Pelajar masa kini lebih
sering dijejali dengan padatnya materi pembelajaran yang ada di sekolah.
Alih-alih mengembangkan softskill-nya,
mereka lebih banyak menghabiskan waktu untuk mengerjakan pekerjaan rumah (PR)
dan ikut berbagai les dimana-mana. Awalnya, kegiatan tersebut memang dapat
meningkatkan wawasan siswa, namun lama-kelamaan siswa mersa jenuh dan bosan
sehingga mereka melampiaskan perasaannya dengan kegiatan yang kurang
bermanfaat.
Lebih dari
itu,pendidikan formal di sekolah lebih
menstimulus kerja otak kiri dari pada otak kanan seperti kegiatan membaca,
menulis, berhitung atau matematika (Kompas, 2002). Pembelajaran yang terlalu
mengedepankan otak kiri menyebabkan otak kanan yang berfungsi mengembangkan
kreativitas siswa kurang berkembang. Pendapat tersebut diperkuat oleh
pernyataan Robinson (Grogan, Deirdre
& Joan Martlew, 2014: 2) yang mengungkapkan bahwa “Pendidikan dapat mengurangi kreativitas anak-anak”. Kurangnya
stimulus yang diberikan kepada anak, sebenarnya sudah terjadi sejak balita.
Sejak kecil, banyak anak yang kurang mendapatkan stimulus karena waktunya
dihabiskan di tempat penitipan anak. Bahkan, Courage&Setliff (Schunk, D.H, 2012: 75) mengungkapkan sekitar
60% bayi dan balita menghabiskan waktu sekitar satu sampai dua jam menonton TV atau video. Meskipun mereka
mungkin mendapatkan pembelajaran dari tontonan tersebut, tetapi itu tidak mudah
jika dilakukan sendiri. Pemahaman akan meningkat jika ada pendamping yang
menjelaskan mengenai apa yang mereka tonton. Kondisi tersebut menyebabkan kreativitas
anak kurang berkembang.
Perkembangan
kreativitas sangat dipengaruhi oleh otak kanan. Otak kanan berfungsi dalam
artistik, kreatif dan naluriah (Rismawati, 2012). Pemikiran yang dihasilkan
oleh otak kanan sangat luas dan tak terbatas. Oleh karena itu, bukan hal yang
mengherankan jika seseorang menggambar benda yang belum pernah dilihatnya
bahkan tidak ada di bumi karena imajinasi yang lahir dari kreativitas otak
kanan dapat menembus ruang dan waktu.
Kreativitas tidak
semata-mata diperoleh berdasarkan faktor keturunan namun dipengaruhi oleh
stimulus.

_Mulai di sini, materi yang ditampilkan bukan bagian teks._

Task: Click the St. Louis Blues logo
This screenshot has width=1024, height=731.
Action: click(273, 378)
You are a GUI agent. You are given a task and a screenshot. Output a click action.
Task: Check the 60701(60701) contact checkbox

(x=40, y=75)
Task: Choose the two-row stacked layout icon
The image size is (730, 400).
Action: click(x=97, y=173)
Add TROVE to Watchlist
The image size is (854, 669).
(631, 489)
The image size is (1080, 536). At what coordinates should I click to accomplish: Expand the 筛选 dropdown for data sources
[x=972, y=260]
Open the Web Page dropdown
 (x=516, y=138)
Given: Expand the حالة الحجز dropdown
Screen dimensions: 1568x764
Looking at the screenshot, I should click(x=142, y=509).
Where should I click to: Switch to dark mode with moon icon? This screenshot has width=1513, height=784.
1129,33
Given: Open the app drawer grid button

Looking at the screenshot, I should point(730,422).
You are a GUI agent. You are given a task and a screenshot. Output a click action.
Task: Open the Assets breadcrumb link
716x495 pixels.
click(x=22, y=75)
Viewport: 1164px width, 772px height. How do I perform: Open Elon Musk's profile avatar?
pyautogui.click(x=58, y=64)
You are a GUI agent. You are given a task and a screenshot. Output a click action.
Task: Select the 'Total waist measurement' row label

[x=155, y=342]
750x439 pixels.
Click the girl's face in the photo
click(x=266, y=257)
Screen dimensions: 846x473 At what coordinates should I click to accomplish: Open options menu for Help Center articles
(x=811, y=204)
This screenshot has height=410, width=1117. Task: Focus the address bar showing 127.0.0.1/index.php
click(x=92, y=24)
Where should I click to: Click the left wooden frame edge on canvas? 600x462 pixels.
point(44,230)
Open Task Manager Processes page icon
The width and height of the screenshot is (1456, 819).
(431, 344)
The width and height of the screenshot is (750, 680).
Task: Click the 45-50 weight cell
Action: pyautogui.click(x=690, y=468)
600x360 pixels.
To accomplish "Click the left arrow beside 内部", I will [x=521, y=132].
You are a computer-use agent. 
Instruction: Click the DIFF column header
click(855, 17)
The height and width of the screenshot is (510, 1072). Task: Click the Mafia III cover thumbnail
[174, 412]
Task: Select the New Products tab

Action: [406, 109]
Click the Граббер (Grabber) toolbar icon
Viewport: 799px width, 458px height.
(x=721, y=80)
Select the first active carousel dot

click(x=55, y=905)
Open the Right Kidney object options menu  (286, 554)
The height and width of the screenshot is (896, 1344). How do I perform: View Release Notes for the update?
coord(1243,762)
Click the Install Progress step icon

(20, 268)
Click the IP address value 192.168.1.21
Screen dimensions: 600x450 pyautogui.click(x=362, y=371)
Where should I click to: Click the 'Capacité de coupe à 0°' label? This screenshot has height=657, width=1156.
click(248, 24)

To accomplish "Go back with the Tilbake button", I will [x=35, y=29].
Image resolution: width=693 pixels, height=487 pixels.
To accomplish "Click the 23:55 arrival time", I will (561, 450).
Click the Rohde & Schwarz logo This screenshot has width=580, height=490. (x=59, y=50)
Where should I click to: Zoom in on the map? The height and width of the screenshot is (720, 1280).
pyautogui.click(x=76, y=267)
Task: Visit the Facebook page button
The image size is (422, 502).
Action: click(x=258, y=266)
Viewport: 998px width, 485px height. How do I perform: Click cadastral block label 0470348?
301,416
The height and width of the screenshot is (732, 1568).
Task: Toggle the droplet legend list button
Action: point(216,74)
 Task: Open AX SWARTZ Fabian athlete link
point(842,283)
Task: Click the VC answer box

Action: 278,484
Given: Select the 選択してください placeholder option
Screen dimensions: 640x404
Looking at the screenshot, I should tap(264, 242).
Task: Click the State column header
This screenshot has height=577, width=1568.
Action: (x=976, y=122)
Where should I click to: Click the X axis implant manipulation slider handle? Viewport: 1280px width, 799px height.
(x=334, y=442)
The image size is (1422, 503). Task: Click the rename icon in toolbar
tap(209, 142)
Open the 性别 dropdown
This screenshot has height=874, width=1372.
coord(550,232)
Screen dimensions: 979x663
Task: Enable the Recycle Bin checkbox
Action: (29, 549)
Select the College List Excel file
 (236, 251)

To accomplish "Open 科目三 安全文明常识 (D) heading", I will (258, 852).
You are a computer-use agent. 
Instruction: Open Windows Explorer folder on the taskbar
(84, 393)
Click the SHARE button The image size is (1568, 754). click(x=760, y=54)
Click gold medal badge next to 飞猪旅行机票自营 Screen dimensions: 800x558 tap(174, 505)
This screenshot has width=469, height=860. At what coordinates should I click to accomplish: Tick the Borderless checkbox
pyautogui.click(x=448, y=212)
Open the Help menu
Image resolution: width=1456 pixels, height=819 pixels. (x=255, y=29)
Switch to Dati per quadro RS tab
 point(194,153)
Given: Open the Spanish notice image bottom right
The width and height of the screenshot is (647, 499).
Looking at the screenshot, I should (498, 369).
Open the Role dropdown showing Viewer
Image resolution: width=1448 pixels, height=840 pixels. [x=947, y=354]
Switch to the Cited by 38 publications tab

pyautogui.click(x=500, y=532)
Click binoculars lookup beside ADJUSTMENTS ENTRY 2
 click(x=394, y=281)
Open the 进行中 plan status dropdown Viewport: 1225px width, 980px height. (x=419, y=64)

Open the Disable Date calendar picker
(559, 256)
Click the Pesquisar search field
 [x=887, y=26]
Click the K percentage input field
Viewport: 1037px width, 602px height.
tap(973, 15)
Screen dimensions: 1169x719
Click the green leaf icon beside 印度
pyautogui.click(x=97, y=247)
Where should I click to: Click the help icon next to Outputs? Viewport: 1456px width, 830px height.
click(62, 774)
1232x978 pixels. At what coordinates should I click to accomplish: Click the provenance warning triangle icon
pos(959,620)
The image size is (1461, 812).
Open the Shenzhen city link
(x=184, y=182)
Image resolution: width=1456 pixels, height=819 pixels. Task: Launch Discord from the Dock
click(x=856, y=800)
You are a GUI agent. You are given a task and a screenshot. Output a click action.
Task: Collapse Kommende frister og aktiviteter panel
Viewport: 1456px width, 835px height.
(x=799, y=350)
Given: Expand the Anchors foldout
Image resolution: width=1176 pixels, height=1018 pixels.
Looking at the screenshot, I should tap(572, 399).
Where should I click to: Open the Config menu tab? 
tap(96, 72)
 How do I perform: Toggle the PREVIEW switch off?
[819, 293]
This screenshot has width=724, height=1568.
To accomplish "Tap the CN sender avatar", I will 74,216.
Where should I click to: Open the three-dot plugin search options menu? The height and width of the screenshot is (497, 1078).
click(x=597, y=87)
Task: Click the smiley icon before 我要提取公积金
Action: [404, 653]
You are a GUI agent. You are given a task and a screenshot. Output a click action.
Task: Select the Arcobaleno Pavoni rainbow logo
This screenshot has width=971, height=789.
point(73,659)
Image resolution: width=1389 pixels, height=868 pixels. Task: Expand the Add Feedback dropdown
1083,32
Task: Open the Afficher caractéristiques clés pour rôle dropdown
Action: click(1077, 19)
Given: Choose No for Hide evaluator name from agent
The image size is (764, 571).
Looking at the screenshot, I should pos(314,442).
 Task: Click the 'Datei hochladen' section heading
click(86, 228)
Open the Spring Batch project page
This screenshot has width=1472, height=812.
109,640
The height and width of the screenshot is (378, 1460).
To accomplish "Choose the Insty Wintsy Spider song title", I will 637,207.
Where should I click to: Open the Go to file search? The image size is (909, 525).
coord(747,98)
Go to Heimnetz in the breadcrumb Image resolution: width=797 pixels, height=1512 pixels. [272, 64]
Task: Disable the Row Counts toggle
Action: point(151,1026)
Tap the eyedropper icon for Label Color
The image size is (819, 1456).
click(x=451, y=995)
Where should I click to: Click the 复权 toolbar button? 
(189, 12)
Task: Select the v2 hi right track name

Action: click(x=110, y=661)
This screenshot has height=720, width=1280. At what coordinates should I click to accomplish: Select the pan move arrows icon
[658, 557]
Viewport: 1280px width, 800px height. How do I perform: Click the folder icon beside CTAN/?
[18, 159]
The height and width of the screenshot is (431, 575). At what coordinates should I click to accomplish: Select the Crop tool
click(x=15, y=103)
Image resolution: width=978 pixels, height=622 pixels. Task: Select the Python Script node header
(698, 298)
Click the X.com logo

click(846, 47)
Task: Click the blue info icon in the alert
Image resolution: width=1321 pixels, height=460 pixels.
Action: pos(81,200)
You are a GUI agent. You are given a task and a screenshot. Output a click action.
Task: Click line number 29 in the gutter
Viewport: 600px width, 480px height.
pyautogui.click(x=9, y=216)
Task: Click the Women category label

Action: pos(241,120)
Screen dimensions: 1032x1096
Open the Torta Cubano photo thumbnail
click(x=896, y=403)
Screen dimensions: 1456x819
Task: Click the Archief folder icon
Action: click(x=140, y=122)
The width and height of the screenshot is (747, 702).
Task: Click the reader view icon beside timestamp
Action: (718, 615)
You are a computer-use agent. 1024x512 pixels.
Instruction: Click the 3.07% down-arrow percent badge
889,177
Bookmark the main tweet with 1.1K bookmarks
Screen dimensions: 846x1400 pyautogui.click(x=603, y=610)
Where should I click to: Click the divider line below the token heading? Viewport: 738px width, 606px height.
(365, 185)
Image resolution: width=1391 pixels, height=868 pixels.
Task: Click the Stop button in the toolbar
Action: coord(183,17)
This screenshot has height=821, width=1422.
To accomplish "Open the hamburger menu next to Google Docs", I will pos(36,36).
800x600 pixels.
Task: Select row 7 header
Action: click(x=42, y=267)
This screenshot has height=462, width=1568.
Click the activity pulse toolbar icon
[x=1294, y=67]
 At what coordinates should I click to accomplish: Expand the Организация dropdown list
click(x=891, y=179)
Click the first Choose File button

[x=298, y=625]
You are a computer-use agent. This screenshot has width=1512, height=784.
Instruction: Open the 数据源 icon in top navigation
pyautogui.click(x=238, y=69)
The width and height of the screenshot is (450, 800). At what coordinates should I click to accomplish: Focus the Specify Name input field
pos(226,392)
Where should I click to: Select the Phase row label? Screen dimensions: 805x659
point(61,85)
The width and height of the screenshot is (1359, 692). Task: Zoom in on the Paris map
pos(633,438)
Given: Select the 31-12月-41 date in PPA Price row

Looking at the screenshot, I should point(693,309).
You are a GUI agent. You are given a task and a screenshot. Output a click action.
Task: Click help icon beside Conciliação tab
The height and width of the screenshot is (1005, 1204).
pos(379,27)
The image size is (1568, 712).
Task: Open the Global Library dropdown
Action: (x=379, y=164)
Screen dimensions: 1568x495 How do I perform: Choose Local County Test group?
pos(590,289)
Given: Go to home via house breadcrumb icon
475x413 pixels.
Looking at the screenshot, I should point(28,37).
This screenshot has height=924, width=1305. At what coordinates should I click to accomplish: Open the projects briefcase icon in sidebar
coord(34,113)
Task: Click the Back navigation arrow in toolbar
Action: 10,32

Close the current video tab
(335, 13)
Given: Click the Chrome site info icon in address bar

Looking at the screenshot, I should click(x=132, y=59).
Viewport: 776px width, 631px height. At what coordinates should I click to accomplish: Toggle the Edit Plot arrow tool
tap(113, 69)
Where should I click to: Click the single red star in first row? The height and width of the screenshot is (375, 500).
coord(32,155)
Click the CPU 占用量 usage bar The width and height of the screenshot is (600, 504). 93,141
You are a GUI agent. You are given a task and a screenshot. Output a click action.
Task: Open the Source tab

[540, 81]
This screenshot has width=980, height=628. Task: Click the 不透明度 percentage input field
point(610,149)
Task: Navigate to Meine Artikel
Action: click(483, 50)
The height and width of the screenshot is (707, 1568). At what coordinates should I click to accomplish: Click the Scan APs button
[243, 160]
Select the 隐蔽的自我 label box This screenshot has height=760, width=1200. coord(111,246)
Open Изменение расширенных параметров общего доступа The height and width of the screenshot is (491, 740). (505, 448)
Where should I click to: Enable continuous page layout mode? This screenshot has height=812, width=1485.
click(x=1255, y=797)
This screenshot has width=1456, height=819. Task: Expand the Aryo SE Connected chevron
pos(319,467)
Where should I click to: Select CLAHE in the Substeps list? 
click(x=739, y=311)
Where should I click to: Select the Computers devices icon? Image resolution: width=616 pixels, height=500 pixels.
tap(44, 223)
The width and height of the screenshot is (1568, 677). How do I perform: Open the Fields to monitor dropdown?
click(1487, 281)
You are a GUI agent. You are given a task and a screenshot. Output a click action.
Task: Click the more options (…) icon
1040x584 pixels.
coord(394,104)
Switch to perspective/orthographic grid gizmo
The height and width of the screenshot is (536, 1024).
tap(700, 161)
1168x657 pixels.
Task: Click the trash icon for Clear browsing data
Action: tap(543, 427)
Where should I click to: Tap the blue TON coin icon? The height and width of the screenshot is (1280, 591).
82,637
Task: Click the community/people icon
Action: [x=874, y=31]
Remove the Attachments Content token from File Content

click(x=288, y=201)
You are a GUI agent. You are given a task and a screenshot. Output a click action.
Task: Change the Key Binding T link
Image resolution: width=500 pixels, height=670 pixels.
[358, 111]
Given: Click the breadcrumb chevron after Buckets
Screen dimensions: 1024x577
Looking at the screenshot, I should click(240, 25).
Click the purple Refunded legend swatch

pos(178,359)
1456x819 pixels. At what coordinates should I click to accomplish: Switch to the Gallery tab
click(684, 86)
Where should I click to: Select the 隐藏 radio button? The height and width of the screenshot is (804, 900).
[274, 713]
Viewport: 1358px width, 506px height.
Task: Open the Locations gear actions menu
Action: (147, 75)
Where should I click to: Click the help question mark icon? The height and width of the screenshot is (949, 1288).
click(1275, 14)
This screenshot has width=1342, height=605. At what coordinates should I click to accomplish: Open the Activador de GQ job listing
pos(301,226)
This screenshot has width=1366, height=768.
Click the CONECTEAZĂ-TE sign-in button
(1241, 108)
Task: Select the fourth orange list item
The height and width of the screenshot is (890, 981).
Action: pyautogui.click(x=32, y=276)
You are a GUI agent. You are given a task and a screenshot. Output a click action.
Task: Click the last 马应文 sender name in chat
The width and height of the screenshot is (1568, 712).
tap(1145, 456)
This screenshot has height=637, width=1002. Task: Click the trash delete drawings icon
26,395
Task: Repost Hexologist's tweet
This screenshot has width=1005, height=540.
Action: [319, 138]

Otak memiliki cabang sel
syaraf yang disebut dendrit. Dendrit berfungsi mengirim rangsangan atau
stimulus ke badan sel saraf. Mantra Kaudfeldt (2008: 15) menjelaskan dendrit-dendrit
akan menjadi kuat bila “synapsis”
(hubungan-hubungan antar syaraf) semakin sering dirangsang. Ingatan terbentuk
ketika sebuah kelompok neutron-neutron diaktifkan dan menyala bersama. Tanpa
sering dirangsang, otak akan memangkas cabang-cabang yang tidak digunakan.
Otak akan memberikan
tanggapan yang terbaik ketika anak melihat makna dan dapat membuat suatu
hubungan pada pengalaman-pengalaman sebelumnya. Jika tugas-tugas terlalu sukar,
pengembangan yang tidak sesuai, tidak relevan, atau tidak cukup menantang, maka
otak cenderung tidak bekerja. Unsur-unsur kimiawi otak yang diperlukan tidak
dilepaskan, pertumbuhan dendritik tidak dirangsang, dan pembelajaran secara
optimal tidak terjadi. Maka sangat penting memberikan stimulus agar otak kanan
yang mengatur kreativitas dapat berkembang.
Kreativitas juga sangat
dibutuhkan untuk membantu anak dalam menyelesaikan permasalahan hidup dan
bersaing secara global. Oleh sebab itu, memfasilitasi ruang untuk menyalurkan kreativitas
siswa merupakan ranah yang penting. Melalui ranah tersebut, siswa dapat menyalurkan
ekspresi dan emosi dengan tepat. Oleh karena itu, dunia pendidikan memiliki
tanggung jawab dalam memberikan kesempatan menyalurkan kreativitasnya sehingga
anak terbiasa berpikir kreatif sejak kecil.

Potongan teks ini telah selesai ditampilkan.